Task details – The entries below are to be copied exactly, with nothing left out.

Extracted data entries:
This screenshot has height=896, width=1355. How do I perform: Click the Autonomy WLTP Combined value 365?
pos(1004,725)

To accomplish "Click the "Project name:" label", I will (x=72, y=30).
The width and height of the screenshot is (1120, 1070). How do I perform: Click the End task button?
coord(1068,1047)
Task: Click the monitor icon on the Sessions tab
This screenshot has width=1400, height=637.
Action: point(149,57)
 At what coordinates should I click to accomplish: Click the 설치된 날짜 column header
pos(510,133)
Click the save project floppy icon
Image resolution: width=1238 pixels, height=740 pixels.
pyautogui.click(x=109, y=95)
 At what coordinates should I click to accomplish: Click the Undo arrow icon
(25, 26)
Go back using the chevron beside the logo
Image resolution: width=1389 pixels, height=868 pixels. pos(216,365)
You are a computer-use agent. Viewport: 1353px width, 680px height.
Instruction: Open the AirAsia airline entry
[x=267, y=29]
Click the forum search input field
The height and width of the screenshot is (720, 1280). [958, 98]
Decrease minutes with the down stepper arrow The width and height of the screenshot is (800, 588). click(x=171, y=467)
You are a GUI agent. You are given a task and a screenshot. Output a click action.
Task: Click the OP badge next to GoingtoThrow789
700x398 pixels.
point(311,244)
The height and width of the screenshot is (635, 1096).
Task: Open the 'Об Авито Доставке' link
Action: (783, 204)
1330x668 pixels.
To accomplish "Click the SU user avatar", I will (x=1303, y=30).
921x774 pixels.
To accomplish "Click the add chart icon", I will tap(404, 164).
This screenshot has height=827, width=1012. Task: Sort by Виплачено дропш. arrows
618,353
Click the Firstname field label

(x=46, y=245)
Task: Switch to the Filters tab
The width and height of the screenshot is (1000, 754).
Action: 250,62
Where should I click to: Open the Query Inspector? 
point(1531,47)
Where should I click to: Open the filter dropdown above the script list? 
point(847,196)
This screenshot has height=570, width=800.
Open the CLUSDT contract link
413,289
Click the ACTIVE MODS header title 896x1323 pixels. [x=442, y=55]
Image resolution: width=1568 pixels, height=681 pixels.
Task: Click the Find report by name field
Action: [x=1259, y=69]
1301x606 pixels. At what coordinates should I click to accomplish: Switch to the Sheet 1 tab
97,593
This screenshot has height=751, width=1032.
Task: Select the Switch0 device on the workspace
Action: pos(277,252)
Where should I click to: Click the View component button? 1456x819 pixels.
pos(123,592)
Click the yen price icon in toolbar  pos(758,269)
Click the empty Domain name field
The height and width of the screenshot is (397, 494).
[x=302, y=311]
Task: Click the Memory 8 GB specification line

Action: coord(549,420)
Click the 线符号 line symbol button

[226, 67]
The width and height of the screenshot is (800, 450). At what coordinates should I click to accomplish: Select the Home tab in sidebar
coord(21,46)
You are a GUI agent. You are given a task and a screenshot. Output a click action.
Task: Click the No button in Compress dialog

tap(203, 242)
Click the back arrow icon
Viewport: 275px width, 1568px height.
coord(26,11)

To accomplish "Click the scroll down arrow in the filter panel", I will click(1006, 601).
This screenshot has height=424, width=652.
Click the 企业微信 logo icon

Reply –
This screenshot has height=896, width=1355. How do I perform: Click the Autonomy WLTP Combined value 365?
pos(1004,725)

To accomplish "Click the "Project name:" label", I will (x=72, y=30).
The width and height of the screenshot is (1120, 1070). How do I perform: Click the End task button?
coord(1068,1047)
Task: Click the monitor icon on the Sessions tab
This screenshot has width=1400, height=637.
Action: point(149,57)
 At what coordinates should I click to accomplish: Click the 설치된 날짜 column header
pos(510,133)
Click the save project floppy icon
Image resolution: width=1238 pixels, height=740 pixels.
pyautogui.click(x=109, y=95)
 At what coordinates should I click to accomplish: Click the Undo arrow icon
(25, 26)
Go back using the chevron beside the logo
Image resolution: width=1389 pixels, height=868 pixels. pos(216,365)
You are a computer-use agent. Viewport: 1353px width, 680px height.
Instruction: Open the AirAsia airline entry
[x=267, y=29]
Click the forum search input field
The height and width of the screenshot is (720, 1280). [958, 98]
Decrease minutes with the down stepper arrow The width and height of the screenshot is (800, 588). click(x=171, y=467)
You are a GUI agent. You are given a task and a screenshot. Output a click action.
Task: Click the OP badge next to GoingtoThrow789
700x398 pixels.
point(311,244)
The height and width of the screenshot is (635, 1096).
Task: Open the 'Об Авито Доставке' link
Action: (783, 204)
1330x668 pixels.
To accomplish "Click the SU user avatar", I will (x=1303, y=30).
921x774 pixels.
To accomplish "Click the add chart icon", I will tap(404, 164).
This screenshot has height=827, width=1012. Task: Sort by Виплачено дропш. arrows
618,353
Click the Firstname field label

(x=46, y=245)
Task: Switch to the Filters tab
The width and height of the screenshot is (1000, 754).
Action: 250,62
Where should I click to: Open the Query Inspector? 
point(1531,47)
Where should I click to: Open the filter dropdown above the script list? 
point(847,196)
This screenshot has height=570, width=800.
Open the CLUSDT contract link
413,289
Click the ACTIVE MODS header title 896x1323 pixels. [x=442, y=55]
Image resolution: width=1568 pixels, height=681 pixels.
Task: Click the Find report by name field
Action: [x=1259, y=69]
1301x606 pixels. At what coordinates should I click to accomplish: Switch to the Sheet 1 tab
97,593
This screenshot has height=751, width=1032.
Task: Select the Switch0 device on the workspace
Action: pos(277,252)
Where should I click to: Click the View component button? 1456x819 pixels.
pos(123,592)
Click the yen price icon in toolbar  pos(758,269)
Click the empty Domain name field
The height and width of the screenshot is (397, 494).
[x=302, y=311]
Task: Click the Memory 8 GB specification line

Action: coord(549,420)
Click the 线符号 line symbol button

[226, 67]
The width and height of the screenshot is (800, 450). At what coordinates should I click to accomplish: Select the Home tab in sidebar
coord(21,46)
You are a GUI agent. You are given a task and a screenshot. Output a click action.
Task: Click the No button in Compress dialog

tap(203, 242)
Click the back arrow icon
Viewport: 275px width, 1568px height.
coord(26,11)

To accomplish "Click the scroll down arrow in the filter panel", I will click(1006, 601).
This screenshot has height=424, width=652.
Click the 企业微信 logo icon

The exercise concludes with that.